先日、読んだ本ではミュンシュ/パリ管のブラームスや幻想を貶める批評家の方がいました。いろいろな聴き方があるものだなと思いますが、不当な批判は読んでいても楽しくありませんね。私もNHKの客演を聴いた憶えがあります。フルネ、マルティノン共々本当に良い演奏でしたね。

第九はカルロス・クライバーに入れておいてほしかったですね。手許にあるお父さんの演奏は立派だと思います。以前に聴いたメンゲルベルグ盤は「ここまでやらなくても」の見本ですね。
ezorisu
2008/12/21 08:31
ezorisuさん、こんばんは!
いつもコメントありがとうございます。

フルトヴェングラーの例の「本当のバイロイト盤」はいろいろなところでイマイチという話を読んでいたため、まだ聴いていないのですよ。最近あまりフルトヴェングラーに熱中してないこともあって、とりあえず従来のEMI盤があればいいかとも思ってます。
それはともかくとして、このミュンシュ盤の熱気は凄いですね!思わずひきこまれちゃいます。あらためて聴き直してみるとその楽器のバランスも見事で、各楽器が旋律を受け渡していくつながりがくっきりと浮き出て見えています。聴こえて欲しい音が明快にちゃんと聴こえてるのに感心します。

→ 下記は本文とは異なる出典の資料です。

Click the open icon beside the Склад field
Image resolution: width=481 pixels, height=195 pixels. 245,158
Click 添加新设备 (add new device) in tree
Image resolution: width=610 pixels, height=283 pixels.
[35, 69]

実は今回のエントリー、E.クライバーにしようとも思ってたのです。実に明晰で立派な演奏なのですが、フレキシブルというか、思いもかけないテンポ設定やフレーズ表現が出てきて、息子の演奏を彷彿とさせる面もありますね(ただ、息子と違ってすごく重厚なんですが)。メンゲルベルクのは4楽章コーダなんかデフォルメの極致で、もういまどきこういう演奏は受け入れられないでしょうねえ。